Primitive nucleobases @ sodium 2-Ketooctanoate vesicles with high salt resistance

Proto-single chain amphiphiles (P-SCAs) vesicles are considered to be a plausible model of the protocell on early Earth due to their primordial relevancy and membrane structure. In this work, we selected P-SCAs sodium 2-ketooctanate (SKO) and proto-nucleobases (PNBs, including cytosine, uracil, adenine, and guanine) as the building constituents of the vesicles.

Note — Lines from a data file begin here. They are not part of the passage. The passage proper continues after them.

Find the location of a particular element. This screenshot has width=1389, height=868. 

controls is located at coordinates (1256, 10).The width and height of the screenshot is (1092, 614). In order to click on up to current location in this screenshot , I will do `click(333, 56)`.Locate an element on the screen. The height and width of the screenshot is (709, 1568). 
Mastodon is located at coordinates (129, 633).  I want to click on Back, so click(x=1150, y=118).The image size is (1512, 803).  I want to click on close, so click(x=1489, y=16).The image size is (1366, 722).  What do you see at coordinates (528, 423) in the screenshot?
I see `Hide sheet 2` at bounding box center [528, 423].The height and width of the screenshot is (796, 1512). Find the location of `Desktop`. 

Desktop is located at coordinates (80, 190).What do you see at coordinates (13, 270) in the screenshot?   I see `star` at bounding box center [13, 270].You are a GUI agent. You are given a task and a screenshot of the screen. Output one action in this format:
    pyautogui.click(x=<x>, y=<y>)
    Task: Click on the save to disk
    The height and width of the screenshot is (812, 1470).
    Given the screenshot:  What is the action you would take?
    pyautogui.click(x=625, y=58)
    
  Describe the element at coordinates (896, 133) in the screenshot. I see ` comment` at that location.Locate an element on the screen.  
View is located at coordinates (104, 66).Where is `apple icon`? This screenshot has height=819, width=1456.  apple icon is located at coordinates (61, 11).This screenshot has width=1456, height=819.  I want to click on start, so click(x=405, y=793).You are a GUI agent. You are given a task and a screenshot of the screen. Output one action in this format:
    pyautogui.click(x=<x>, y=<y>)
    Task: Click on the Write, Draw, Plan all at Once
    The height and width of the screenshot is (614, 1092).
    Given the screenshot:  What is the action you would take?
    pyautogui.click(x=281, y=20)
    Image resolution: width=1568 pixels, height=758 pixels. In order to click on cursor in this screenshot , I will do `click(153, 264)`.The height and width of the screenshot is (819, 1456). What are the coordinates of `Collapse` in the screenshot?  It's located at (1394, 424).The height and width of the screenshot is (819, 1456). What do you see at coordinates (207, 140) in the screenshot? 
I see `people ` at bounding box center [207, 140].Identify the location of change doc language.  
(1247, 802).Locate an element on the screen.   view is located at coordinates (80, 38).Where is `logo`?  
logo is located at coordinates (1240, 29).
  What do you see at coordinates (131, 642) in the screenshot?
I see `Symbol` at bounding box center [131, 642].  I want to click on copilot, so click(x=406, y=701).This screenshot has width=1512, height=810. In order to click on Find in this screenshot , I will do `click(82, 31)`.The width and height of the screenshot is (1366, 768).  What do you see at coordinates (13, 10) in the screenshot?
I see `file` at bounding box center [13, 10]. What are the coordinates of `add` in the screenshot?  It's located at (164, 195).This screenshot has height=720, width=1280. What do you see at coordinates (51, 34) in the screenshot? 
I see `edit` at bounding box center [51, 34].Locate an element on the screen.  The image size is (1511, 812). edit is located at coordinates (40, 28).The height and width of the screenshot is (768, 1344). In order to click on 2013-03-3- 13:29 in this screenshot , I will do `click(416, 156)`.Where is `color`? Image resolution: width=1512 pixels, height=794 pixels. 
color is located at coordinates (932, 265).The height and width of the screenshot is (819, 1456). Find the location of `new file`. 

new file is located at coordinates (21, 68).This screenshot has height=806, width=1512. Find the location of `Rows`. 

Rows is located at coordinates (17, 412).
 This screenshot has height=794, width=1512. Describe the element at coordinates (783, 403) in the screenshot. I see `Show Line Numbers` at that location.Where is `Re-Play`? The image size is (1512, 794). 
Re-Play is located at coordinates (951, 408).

The PNB molecules incorporate into SKO bilayers to form PNB@SKO vesicles with a binding rate of 7% − 12%. The interactions between them increase the solubility of PNB in water obviously while decreasing the critical vesicle concentration of SKO. The morphology, size, and membrane thickness of SKO PRB@SKO vesicles are not affected by the PNB combination significantly. A binding mechanism is proposed based on the results of Fourier transform infrared and small angle X-ray scattering. The rigid planar PNB molecules orientate via hydrogen bonding in the tilted bilayers of SKO, without excessive disruption to the membrane structure. Both ribozyme-catalyzed and non-enzymatic RNA copying reactions require high concentrations of divalent ions, fortunately, the salt resistance of these PNB@SKO vesicles is surprisingly remarkable, one or two orders of magnitude greater than the other typical P-SCAs vesicles systems. We expect that this primitively relevant vesicle system can exert its potential advantages in the proto-membrane mimicry of the origin of life.